Once you find the line with "How do I perform: Click" in the entries below, return exactly every line from it through the line with "Click the Dashboard home icon".

[GIVEN DATA]:
────────────────────

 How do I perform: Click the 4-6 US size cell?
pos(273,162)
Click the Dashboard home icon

────────────────────

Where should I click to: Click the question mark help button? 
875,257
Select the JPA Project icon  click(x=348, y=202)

────────────────────

[TASK RESPONSE]:
 How do I perform: Click the 4-6 US size cell?
pos(273,162)
Click the Dashboard home icon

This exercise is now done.